_DIRECTIONS_
Repeat only the lines running from the beginning of the material through the line that contains "Privacy Policy (87, 2535)".
——
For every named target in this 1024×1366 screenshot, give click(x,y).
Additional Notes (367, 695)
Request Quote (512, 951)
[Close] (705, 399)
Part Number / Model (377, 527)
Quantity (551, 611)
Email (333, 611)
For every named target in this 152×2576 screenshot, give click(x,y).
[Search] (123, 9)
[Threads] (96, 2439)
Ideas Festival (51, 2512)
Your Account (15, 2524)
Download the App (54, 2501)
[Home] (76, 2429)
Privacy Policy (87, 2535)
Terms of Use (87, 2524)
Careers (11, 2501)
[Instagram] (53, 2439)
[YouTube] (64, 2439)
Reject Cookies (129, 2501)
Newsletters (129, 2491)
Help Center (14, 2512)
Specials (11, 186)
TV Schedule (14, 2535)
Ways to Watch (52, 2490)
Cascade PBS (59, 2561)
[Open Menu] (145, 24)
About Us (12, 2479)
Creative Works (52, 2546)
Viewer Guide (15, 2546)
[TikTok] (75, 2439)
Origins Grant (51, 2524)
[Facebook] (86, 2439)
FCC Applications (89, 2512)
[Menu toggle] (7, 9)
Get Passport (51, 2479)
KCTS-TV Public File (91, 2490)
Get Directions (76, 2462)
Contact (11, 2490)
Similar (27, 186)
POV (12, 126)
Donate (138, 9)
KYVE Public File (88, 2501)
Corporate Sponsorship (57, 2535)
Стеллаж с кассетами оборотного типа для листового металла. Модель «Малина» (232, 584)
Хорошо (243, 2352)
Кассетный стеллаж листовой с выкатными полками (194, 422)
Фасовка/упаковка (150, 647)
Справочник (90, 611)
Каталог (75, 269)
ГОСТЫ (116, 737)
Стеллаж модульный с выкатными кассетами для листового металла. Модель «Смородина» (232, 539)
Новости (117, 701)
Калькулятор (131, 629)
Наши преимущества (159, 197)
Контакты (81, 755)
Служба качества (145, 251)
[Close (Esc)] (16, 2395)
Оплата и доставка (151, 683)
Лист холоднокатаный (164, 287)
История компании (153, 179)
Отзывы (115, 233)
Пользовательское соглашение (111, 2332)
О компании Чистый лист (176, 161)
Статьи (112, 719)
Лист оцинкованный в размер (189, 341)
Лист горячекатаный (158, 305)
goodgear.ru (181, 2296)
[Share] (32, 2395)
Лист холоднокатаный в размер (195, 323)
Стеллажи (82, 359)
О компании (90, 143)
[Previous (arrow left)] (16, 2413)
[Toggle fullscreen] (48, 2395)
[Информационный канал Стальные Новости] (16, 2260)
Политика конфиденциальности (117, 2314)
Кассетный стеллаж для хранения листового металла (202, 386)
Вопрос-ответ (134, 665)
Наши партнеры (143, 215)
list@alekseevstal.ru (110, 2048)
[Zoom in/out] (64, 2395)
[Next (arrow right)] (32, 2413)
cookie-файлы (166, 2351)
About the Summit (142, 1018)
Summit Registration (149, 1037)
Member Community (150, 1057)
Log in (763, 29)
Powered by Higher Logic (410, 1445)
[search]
——
_ANSWER SECTION_
For every named target in this 1024×1366 screenshot, give click(x,y).
Additional Notes (367, 695)
Request Quote (512, 951)
[Close] (705, 399)
Part Number / Model (377, 527)
Quantity (551, 611)
Email (333, 611)
For every named target in this 152×2576 screenshot, give click(x,y).
[Search] (123, 9)
[Threads] (96, 2439)
Ideas Festival (51, 2512)
Your Account (15, 2524)
Download the App (54, 2501)
[Home] (76, 2429)
Privacy Policy (87, 2535)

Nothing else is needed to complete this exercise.